The learning environment present in most public and private schools is structured to teach a predetermined amount of material within a given time to the average student who learns well in a group environment and socializes easily with his or her classmates. Unfortunately, many students with special needs such as very bright students do not learn well in a group environment or have learning difficulties such as attention deficit disorder (ADD) or attention deficit hyperactivity disorder (ADHD) which prohibit them from learning at the level at which they are capable. These students are easily distracted from their learning tasks by auditory and visual stimuli within the learning environment. Such auditory and visual stimuli include movement and talking of classmates, people passing by the classroom door, an inclass heater turning on, or activities seen or heard through a classroom window. While teachers may attempt to reduce the distractions to a student by carefully selecting their seating position within the room, these distractions remain a significant problem for such students. Some students learn at a pace faster than their peers or have an inability to focus on tasks for the length of time required to teach a large number of students. Alternately, select students need particularized repetition in a single mode, such as those students who learn better using one sense or another, such as those students who learn primarily by hearing and who greatly benefit from listening to a lesson repeatedly.
Due to the large number of students which must be taught in each classroom and the time constraints, teachers are unable to structure and provide special lessons which are appropriate for these students.

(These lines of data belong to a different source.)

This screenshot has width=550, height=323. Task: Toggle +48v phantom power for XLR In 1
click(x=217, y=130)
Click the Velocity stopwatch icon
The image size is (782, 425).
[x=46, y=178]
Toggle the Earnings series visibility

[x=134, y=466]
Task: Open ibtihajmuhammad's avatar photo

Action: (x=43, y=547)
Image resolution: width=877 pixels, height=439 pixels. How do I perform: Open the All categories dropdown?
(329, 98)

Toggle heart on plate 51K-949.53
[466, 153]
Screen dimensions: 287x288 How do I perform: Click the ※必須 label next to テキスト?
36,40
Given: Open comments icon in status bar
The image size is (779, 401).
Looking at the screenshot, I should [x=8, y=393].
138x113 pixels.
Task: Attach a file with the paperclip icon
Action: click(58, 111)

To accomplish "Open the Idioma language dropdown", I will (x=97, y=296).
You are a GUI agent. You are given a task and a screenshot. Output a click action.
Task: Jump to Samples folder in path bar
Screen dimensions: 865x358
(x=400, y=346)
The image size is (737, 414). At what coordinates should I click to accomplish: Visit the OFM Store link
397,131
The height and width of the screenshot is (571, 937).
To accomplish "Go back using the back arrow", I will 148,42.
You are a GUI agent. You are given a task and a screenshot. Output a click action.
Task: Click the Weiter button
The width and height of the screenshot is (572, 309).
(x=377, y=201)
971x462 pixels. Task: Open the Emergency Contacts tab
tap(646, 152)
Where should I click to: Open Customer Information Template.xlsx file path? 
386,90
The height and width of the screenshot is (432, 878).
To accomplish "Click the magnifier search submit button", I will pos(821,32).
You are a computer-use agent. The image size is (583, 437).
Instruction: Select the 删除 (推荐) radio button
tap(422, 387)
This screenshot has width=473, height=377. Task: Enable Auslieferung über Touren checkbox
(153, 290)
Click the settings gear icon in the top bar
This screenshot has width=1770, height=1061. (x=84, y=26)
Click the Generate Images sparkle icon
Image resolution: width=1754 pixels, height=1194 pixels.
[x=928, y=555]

The number of people who fail to complete grammar or high school despite their high intelligence are numerous and well known. Thus, it is apparent that the learning environment in most schools possesses insufficient flexibility to accommodate these "special needs" children as the traditional learning environment cannot be easily "custom fit" to teach each child in the fashion which is most effective for them.
There exist a variety of substitutes for the typical learning environment for those children who cannot function appropriately or learn at their level within the environment provided by most public and private schools. Home schooling of children by parents is a fast growing phenomenon which is gaining popularity in the United States. Many parents choose home schooling because their children have not performed well in the traditional classroom environment for a variety of reasons. Another substitute for the typical learning environment which is provided by public and private schools include special educational programs or special classes within the same facilities which offer the traditional learning classes. Unfortunately, these special classes isolate children from their peers and these children fail to learn appropriate socialization skills. Such children are often labeled as "different" and are ostracized by their peers.
The disadvantages of these substitutes for the typical learning environment are numerous and include increased expense as well as potential socialization problems for the children. The level of learning which is accomplished by these students in selected substitutes for the typical learning environment is uncertain.
Thus, by increasing the flexibility of the traditional learning environment to accommodate these special children, these children may avoid the negative social stigma without sacrificing their education or posing significant financial constraints on parents or schools.
The present invention is directed to a method for developing cognitive and motor skills in a special needs student comprising the steps of providing a learning cubicle having a plurality of walls forming an enclosed space. The enclosed space is sufficiently large so as to permit at least one individual to stand upright within the enclosed space. The walls are operative to reduce distractions within the enclosed space by preventing visual and auditory stimuli from sources disposed exteriorly of the walls from penetrating the enclosed space. At least one seat is disposed within the enclosed space. A door allowing access to the enclosed space is provided, the door in its closed position being operative to substantially prevent visual and auditory stimuli from sources disposed exteriorly of the enclosed space from penetrating the enclosed space.
A learning interface such as a computer terminal including a monitor and a keyboard or a television and video cassette recorder is disposed within the enclosed space. The learning interface is in electrical communication with an interactive teaching apparatus such as a microprocessor or other learning system. The interactive teaching apparatus may be a centralized microprocessor which is in electrical communication with a plurality of learning interfaces remotely located from the microprocessor. Alternately, the learning interface and the interactive teaching apparatus may comprise a microprocessor, keyboard and monitor all positioned within the enclosed space.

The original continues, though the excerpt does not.